Dr. John Searle: I think there is an audience for some of this stuff but the stuff that I’ve seen, press accounts and so on, tend to be rather anecdotal and not systematic science.
Incidentally, we keep going through this. You’re not old enough to remember the parapsychology experiments of J.B. Rhine and all those people at Duke. We heard all this over and over that these experiments keep being repeated and they go over and over and it turned out there was really nothing there under a serious examination. Of course, we knew that parapsychology would become resuscitated. I don’t hear much about Rhine anymore and his group but there are other groups.
Alex Tsakiris: Boy, that’s a long tale to pull into this conversation. Why don’t you tell us this to wrap things up? What do you see as the most interesting future research areas that pique your interest in terms of wrestling some of this stuff to the ground?
Dr. John Searle: Okay. To me, the most exciting question in the sciences today, and that’s anywhere in the sciences, is how exactly do brain processes cause consciousness and how exactly is consciousness realized and how does it function in the brain? I woke up this morning and I went from being in a state of unconsciousness to a state of consciousness. What exactly happened in my brain that enabled that to take place?
And then how is it exactly that consciousness, with a specific location, specific biochemical electrical-chemical process in the brain, can then function in such a way as for me to get up, have breakfast, come to the campus, and then engage in this conversation with you? So what exactly is the role of consciousness in our lives and how does it lock into all of these lower-level neurobiological processes that enable it to function?
For example, if I now raise my arm I know I can only raise my arm because the brain is secreting acetylcholine as the templates of the motor neurons and that means that the conscious decision to raise my arm also has a level of description where it’s got neurobiological properties.

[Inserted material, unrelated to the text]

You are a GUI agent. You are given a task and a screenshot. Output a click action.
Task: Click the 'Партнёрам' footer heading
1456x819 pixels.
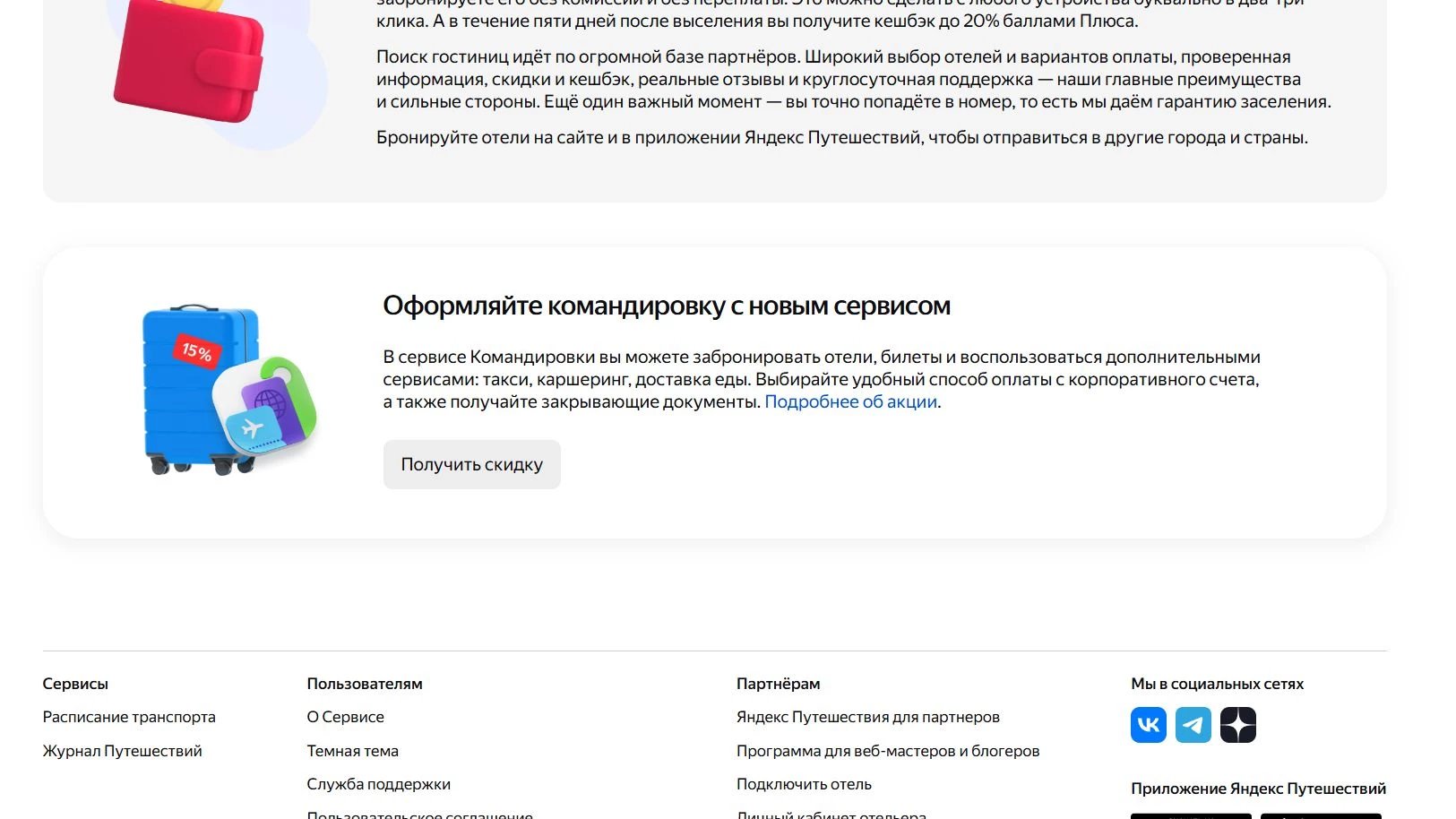[778, 683]
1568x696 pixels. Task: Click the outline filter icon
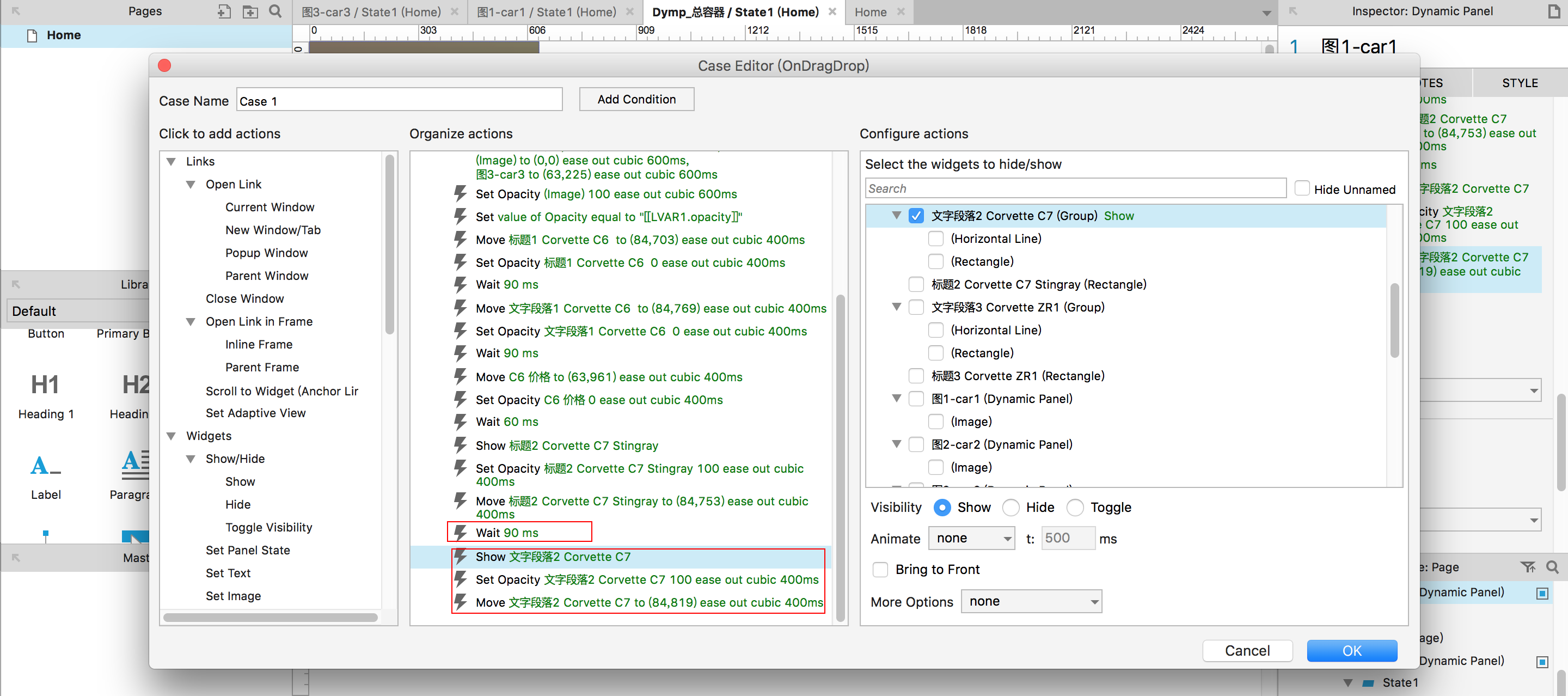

What I think is the most fascinating question in the sciences is how the hell does all of that work? How does the brain create consciousness? And then how does the complex system containing a level of description which is conscious and other levels of description which are straightforward chemical and neurobiological and physiological, how does that operate in the behavior of the whole system? Those to me are exciting questions.
Alex Tsakiris: Dr. Searle, you have a number of interesting, well-done videos out there. A TED talk. You have a number of other videos people can find on YouTube. Tell us a little bit about what’s coming for you. Do you have any presentations? I know you’re into the school year so probably not. What’s coming up for you in terms of presentations or books or anything like that?
Dr. John Searle: I’m writing a couple of books. I’m finishing a book on perception and that’s a tough one to do but I’m making progress with that. I think I’ve got some of that figured out. That I should have finished before Christmas.
I’m going to be giving various lectures at various places. I’m giving a lecture in New York at the end of September about the philosophy of language.
Of course, I continue to give lectures on this other question that fascinates me and that is how do we create a reality which exists only because we think it exists? I’m thinking of things like money and property and government and marriage and universities and cocktail parties. How is it that people get together and cooperate and create this very powerful social and institutional reality? Language is crucial. We use language not just to describe reality but language is used to create a social and institutional reality.
So all of those are questions I’m working on.
Alex Tsakiris: Well, it sounds like fascinating and important work. We look forward to seeing it all. It’s been great having you on. Thanks for joining me.
Dr. John Searle: Okay. Great talking to you and I really appreciate it.